Lay out the lines of the items as a JSON list of strings, one string per line, from the line containing "The image size is (900, 600)." through the last line of the items. Skip blank lines and leave the pictures out.

#####

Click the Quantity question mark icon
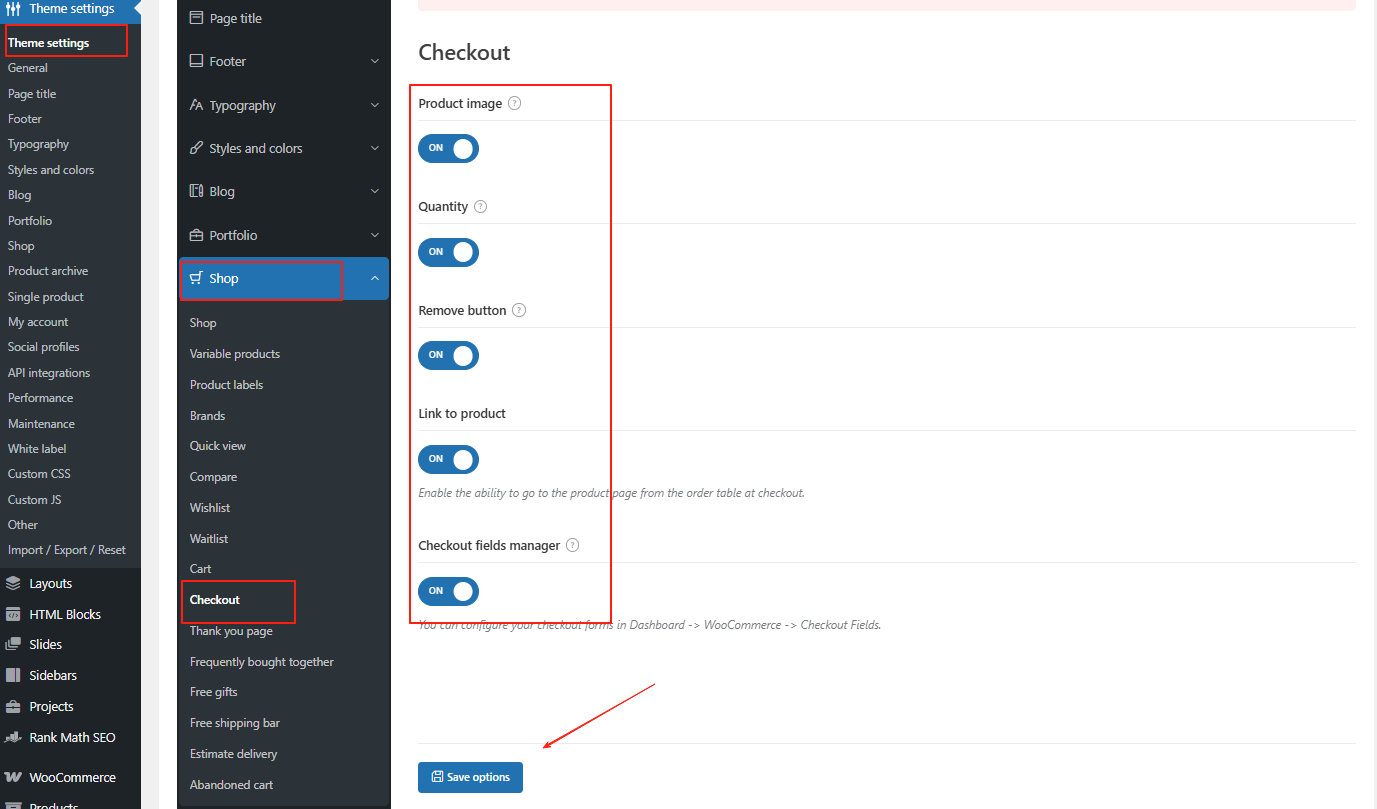1377x809 pixels. tap(480, 206)
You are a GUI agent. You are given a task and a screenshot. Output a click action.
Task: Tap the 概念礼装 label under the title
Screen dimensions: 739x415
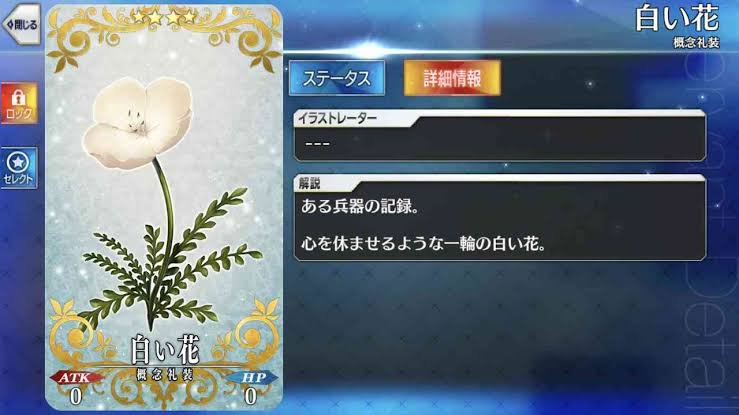696,42
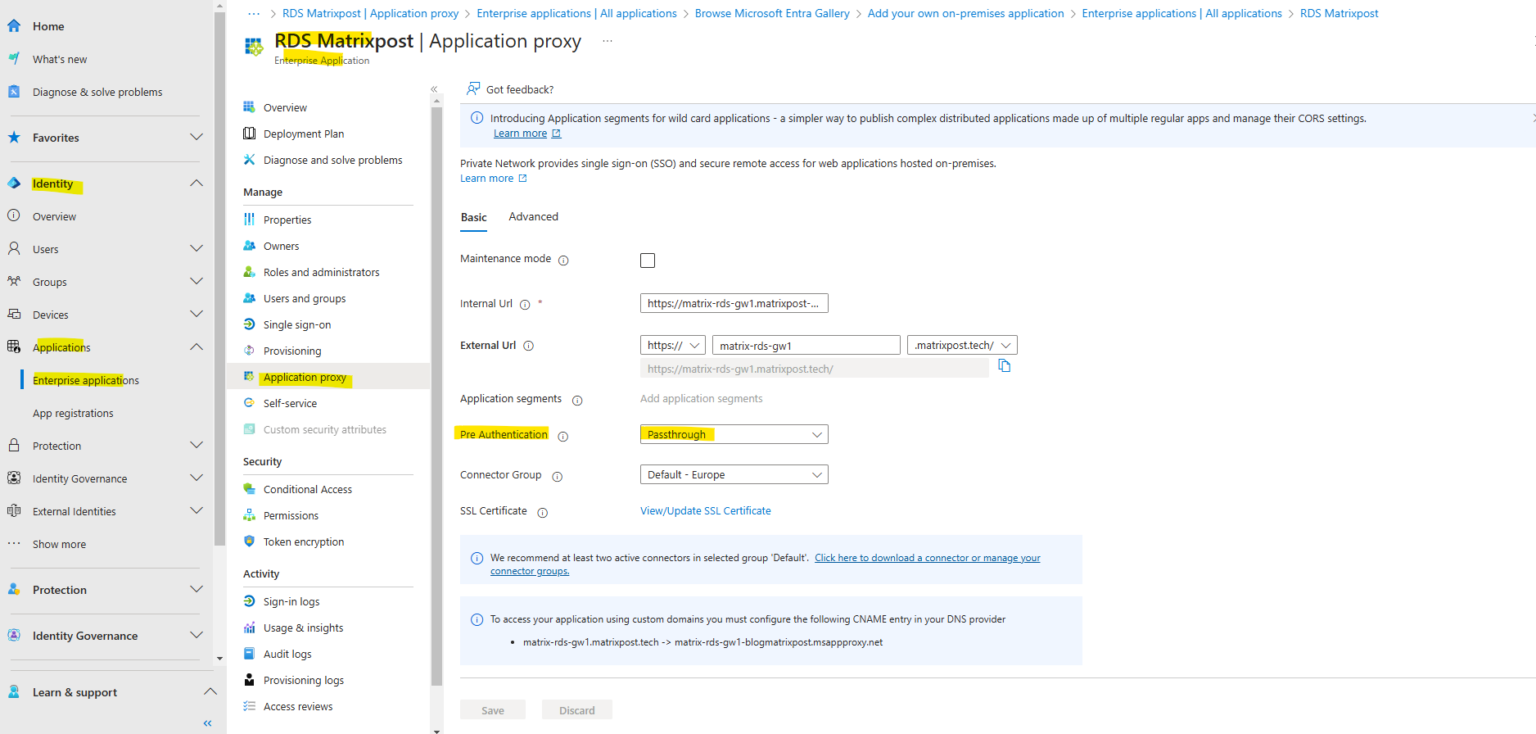Enable Maintenance mode
The image size is (1536, 734).
(647, 259)
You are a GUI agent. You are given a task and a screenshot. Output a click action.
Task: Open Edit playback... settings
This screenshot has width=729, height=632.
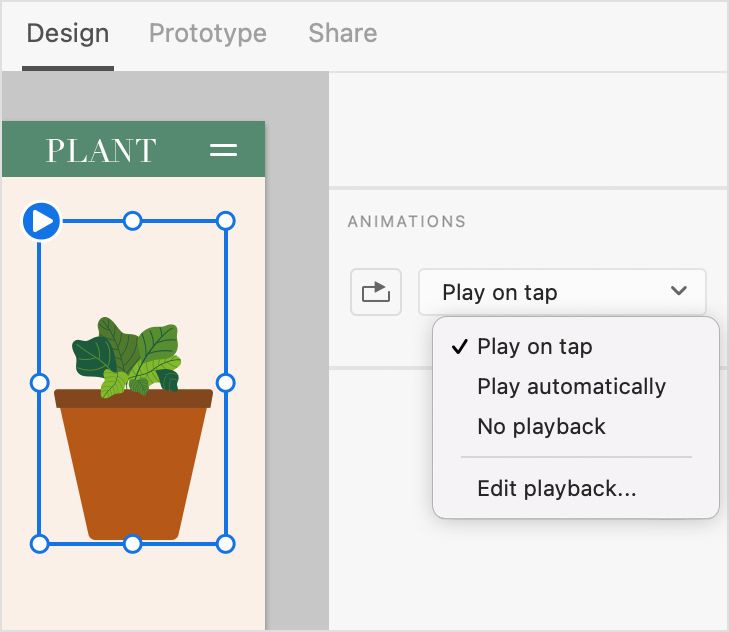pos(556,489)
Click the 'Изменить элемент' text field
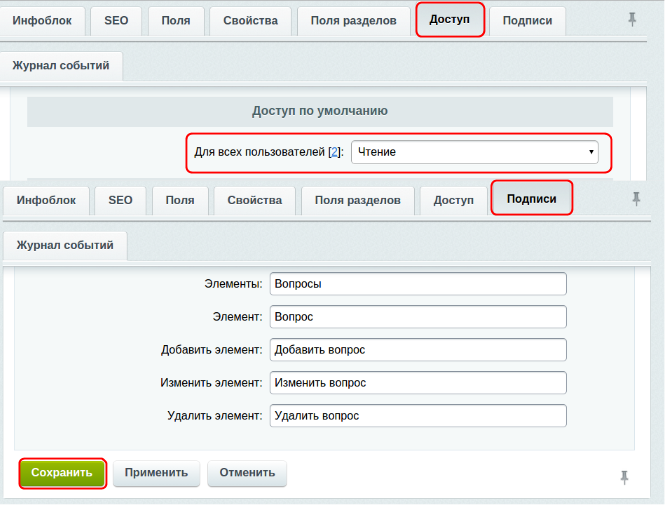The height and width of the screenshot is (512, 671). click(x=418, y=383)
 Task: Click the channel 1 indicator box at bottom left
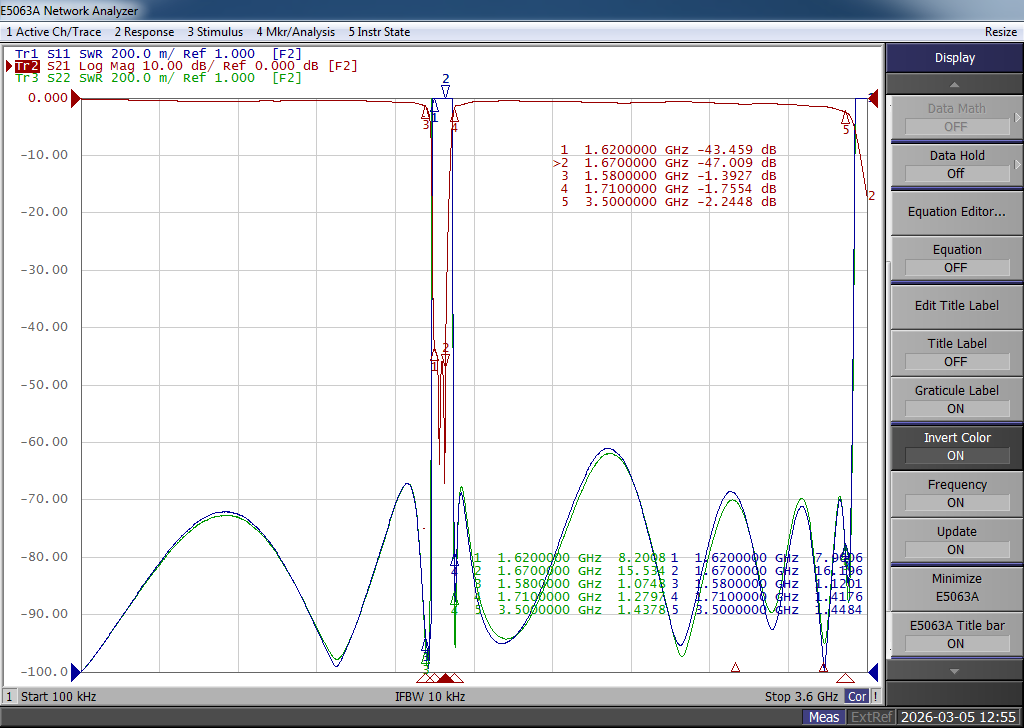click(x=9, y=696)
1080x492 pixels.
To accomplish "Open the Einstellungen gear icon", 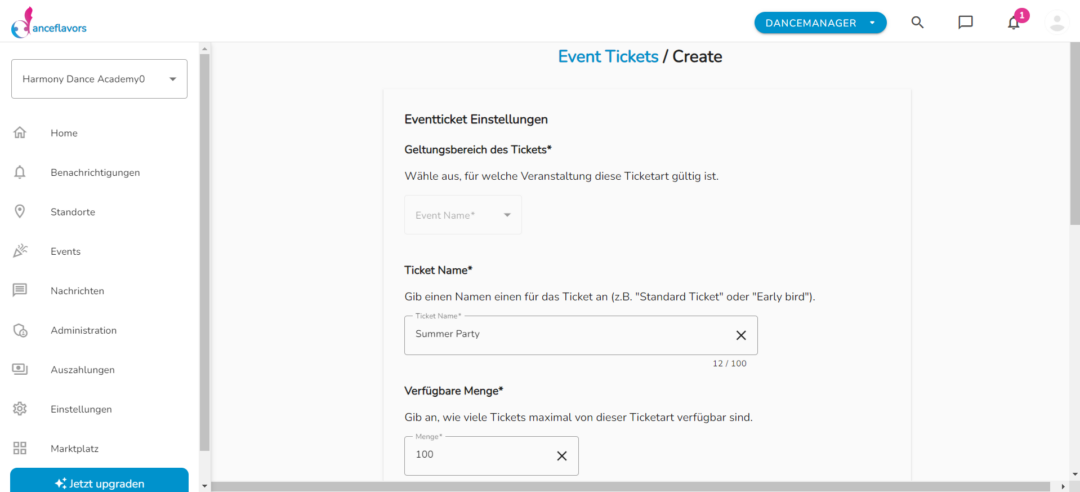I will click(20, 409).
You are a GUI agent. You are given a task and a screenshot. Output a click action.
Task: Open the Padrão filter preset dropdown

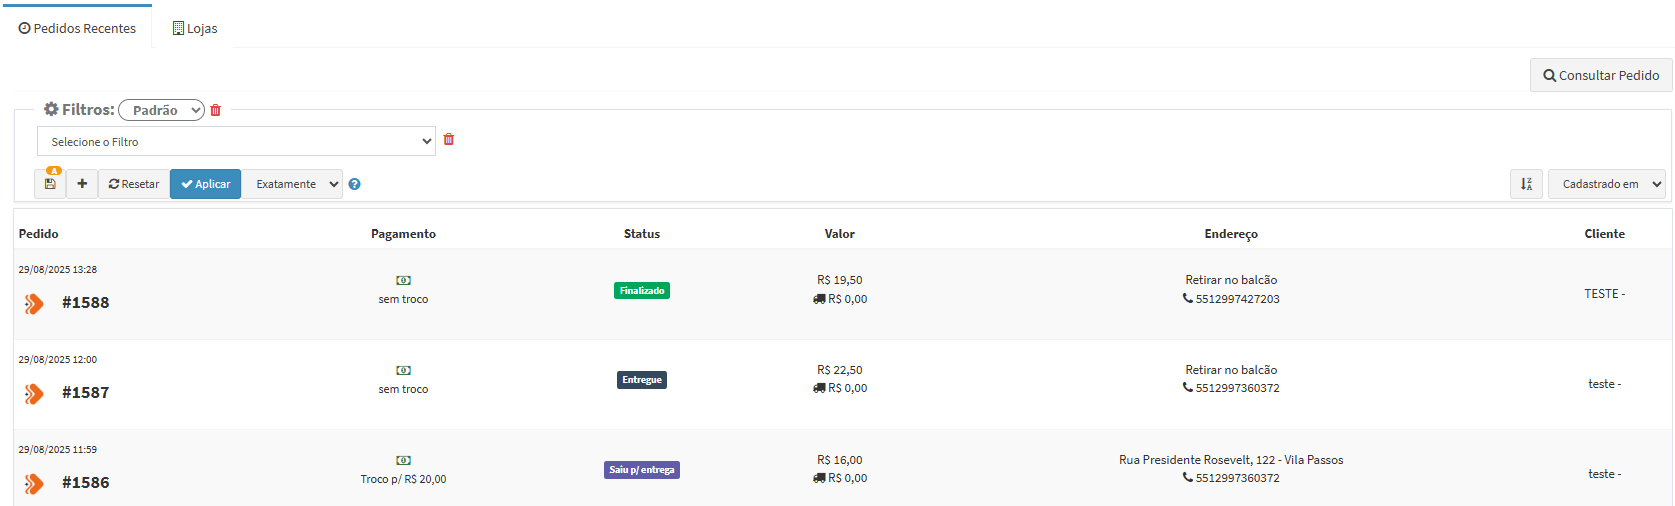coord(161,110)
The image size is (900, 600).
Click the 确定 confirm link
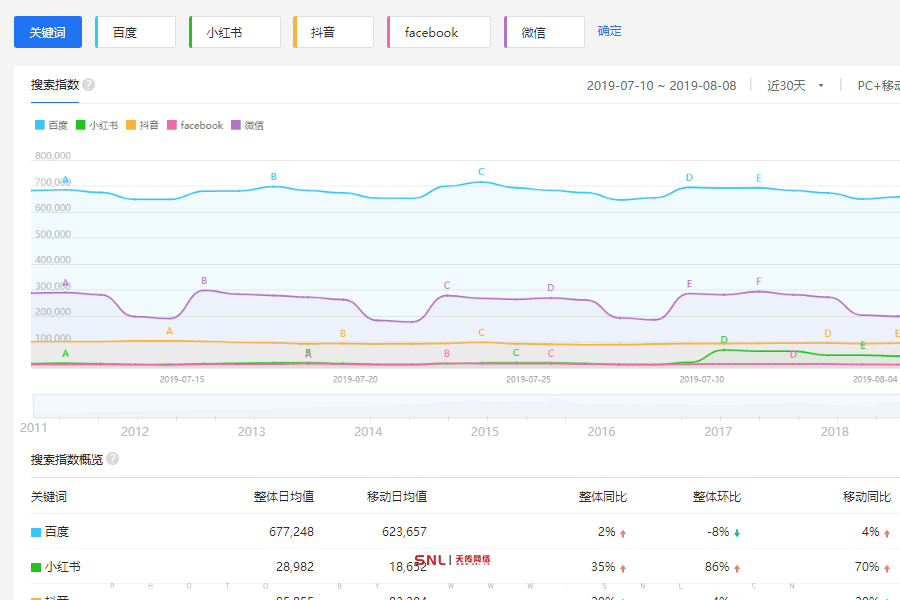click(609, 31)
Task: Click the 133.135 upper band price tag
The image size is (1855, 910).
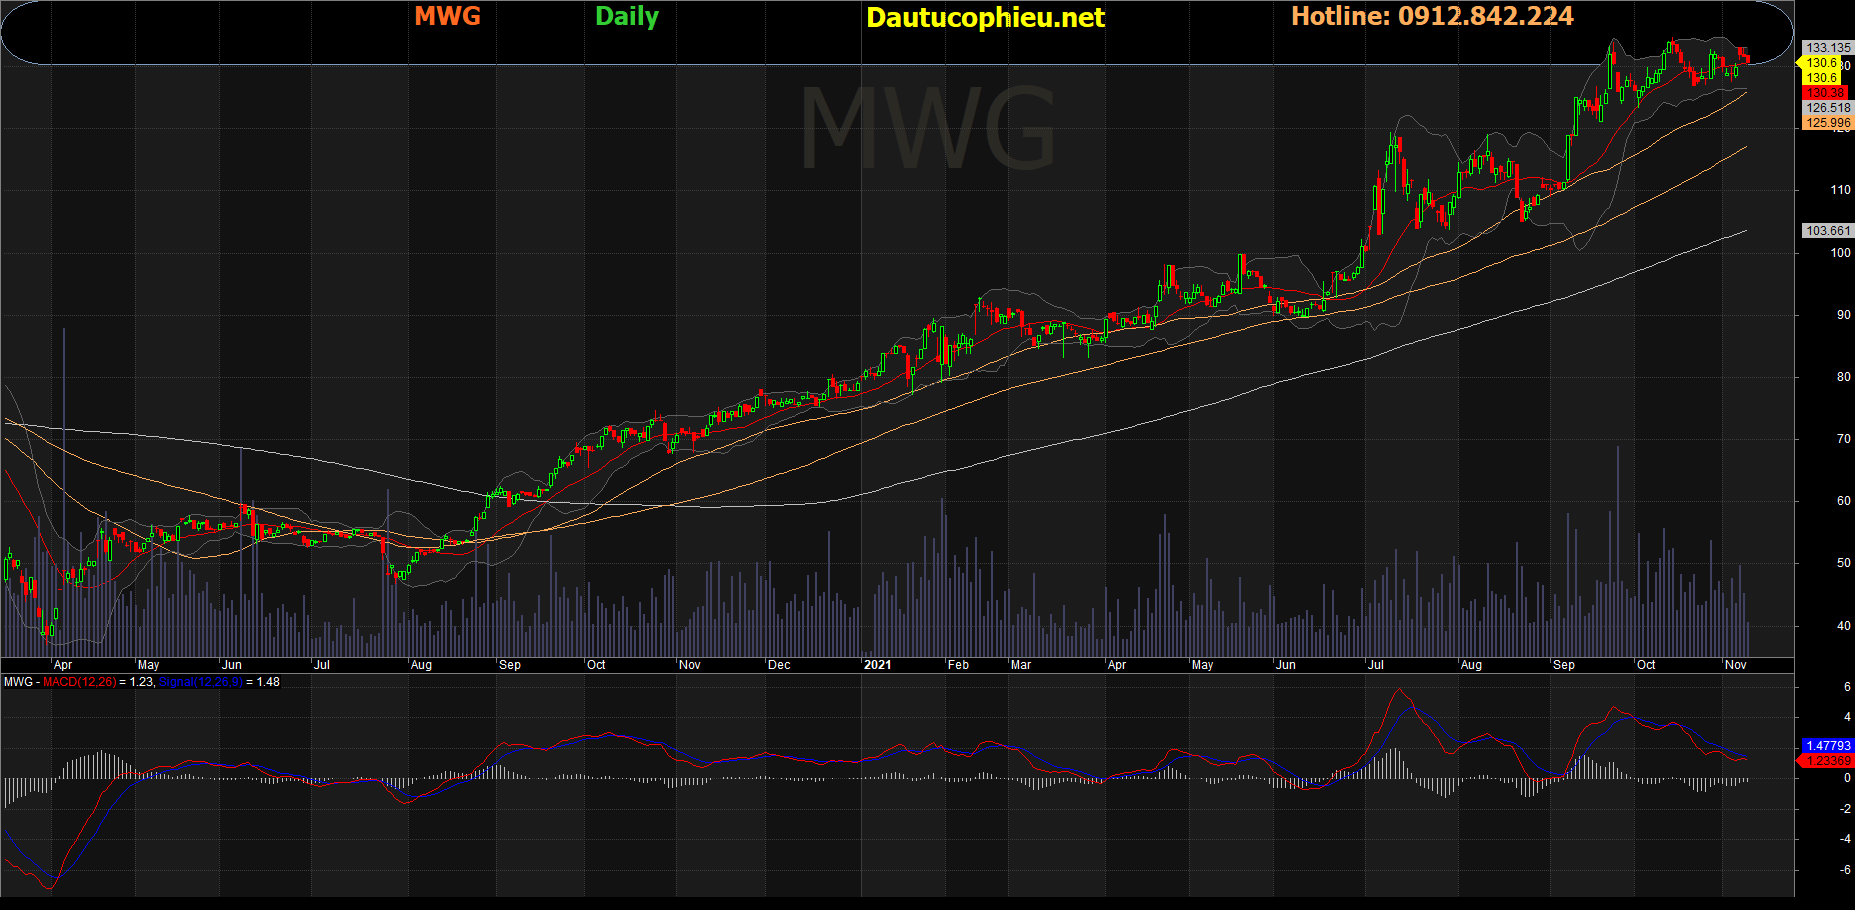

#####

◆ **ANSWER TO THIS PROBLEM**:
[
  "The image size is (900, 600).",
  "Click the 确定 confirm link",
  "click(609, 31)",
  "Task: Click the 133.135 upper band price tag",
  "The image size is (1855, 910)."
]